#### PROBLEM DETAILS:
Copy out each of the rows below word for word, but leave the pictures out.

#### RECORDS FOR THE EXERCISE:
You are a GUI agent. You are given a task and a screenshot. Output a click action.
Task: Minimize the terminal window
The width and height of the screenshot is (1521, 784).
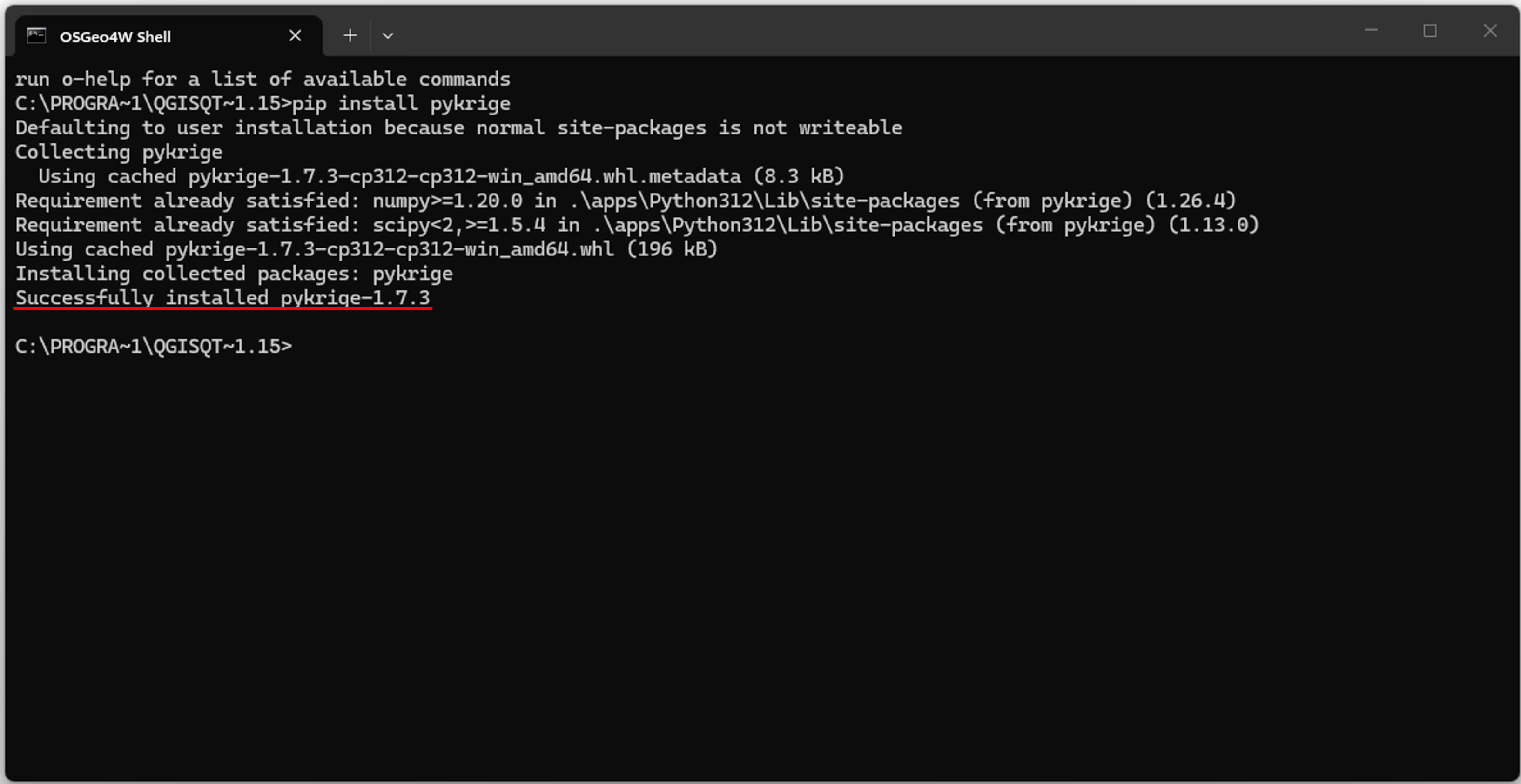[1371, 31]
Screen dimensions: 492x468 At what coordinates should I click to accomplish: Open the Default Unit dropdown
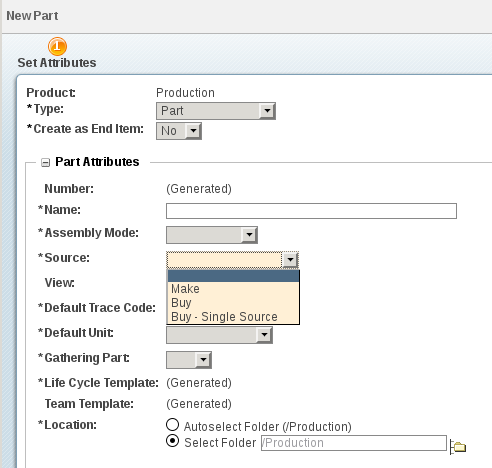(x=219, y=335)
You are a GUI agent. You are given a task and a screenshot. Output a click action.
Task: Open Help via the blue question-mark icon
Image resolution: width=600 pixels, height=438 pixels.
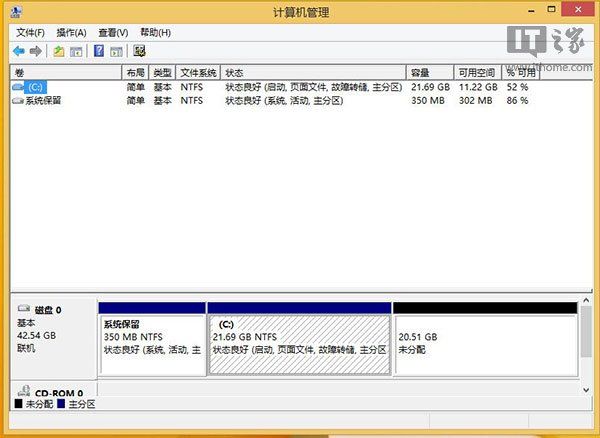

#### WRITTEN ANSWER:
You are a GUI agent. You are given a task and a screenshot. Output a click action.
Task: Minimize the terminal window
The width and height of the screenshot is (1521, 784).
[1371, 31]
Screen dimensions: 492x468 At what coordinates should I click to accomplish: Open the Default Unit dropdown
(x=219, y=335)
You are a GUI agent. You are given a task and a screenshot. Output a click action.
Task: Open Help via the blue question-mark icon
Image resolution: width=600 pixels, height=438 pixels.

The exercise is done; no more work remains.